Police believe the suspected killer - identified by Swedish media as Rickard Andersson, a 35-year-old unemployed recluse - acted alone. / Photo: AP
Swedish police found several rifles in the adult education centre in Orebro where a gunman killed at least 11 people and wounded several others this week in the country's deadliest mass shooting, a spokesperson has said.
"We have found several weapons in the school. They are so-called long guns, rifles," a police spokesperson said on Thursday. "They are licensed guns and can be linked to the suspected perpetrator."
Police believe the suspected killer - identified by Swedish media as Rickard Andersson, a 35-year-old unemployed recluse - acted alone.
Sweden has a high level of gun ownership by European standards, mainly linked to hunting, though it is much lower than in the United States. A wave of gang crime in recent years has highlighted the high incidence of illegal weapons.
The attack occurred on Tuesday at the Risbergska adult education centre in Orebro, a city of more than 100,000 people some 200 km (125 miles) west of Stockholm.
Swedish authorities have said there was no evidence so far that the shooter, whose body was discovered at the scene, had "ideological motives".
The police have not confirmed the name of the suspect and the number of wounded remains unclear, two days after the attack at the school, which offers adult courses and Swedish language classes for immigrants.
Barricaded in classrooms
While Sweden has suffered a wave of gun violence in recent years related to gang crime, the nation has been shocked by the brutality of Tuesday's crime.
Survivors barricaded themselves in classrooms and hid under beds to escape the killer.

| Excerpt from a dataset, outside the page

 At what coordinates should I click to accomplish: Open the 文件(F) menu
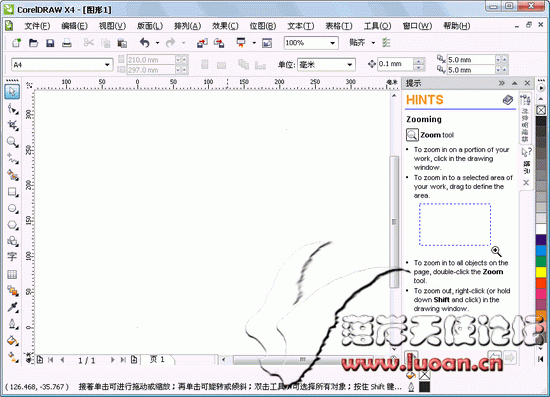pyautogui.click(x=37, y=26)
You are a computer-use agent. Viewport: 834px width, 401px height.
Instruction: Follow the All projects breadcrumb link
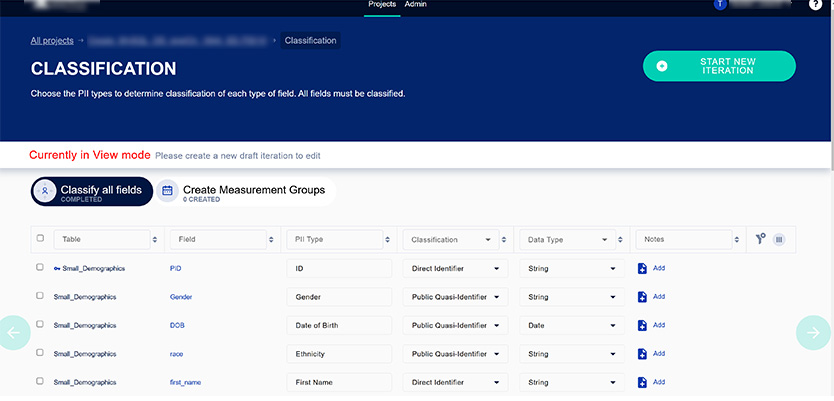click(x=52, y=41)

When they were released by police, they spoke of seeing pools of blood where victims had been shot. Police are still working to formally identify the dead.
"There is still a lot of work to be done there and not everyone has been definitively identified," the police spokesperson said. "There are formalities for that."
While police have yet to disclose the identities of the victims, the Syriac-Orthodox church in Orebro said on Facebook one of its members, a man, was among the dead in the shooting.
Many students in Sweden's adult school system are immigrants seeking qualifications to help them find jobs in the Nordic country, while also learning Swedish.
The Campus Risbergska school has around 2,700 pupils, around 800 of whom were enrolled in Swedish for Immigrants courses, according to information provided by the local authority.
Prime Minister Ulf Kristersson, who called the attack a "dark day" for Sweden, is holding a regular gathering of the government on Thursday and has invited all the opposition parties to attend in a show of political unity.
Unlike in many countries, access to schools in Sweden is generally not tightly controlled. Speaking to Swedish Radio, School Minister Lotta Edholm, said that should change.
"I think that schools, exactly like most other workplaces, should in fact be locked and that it should be the head of the school who decides who can come in," she said.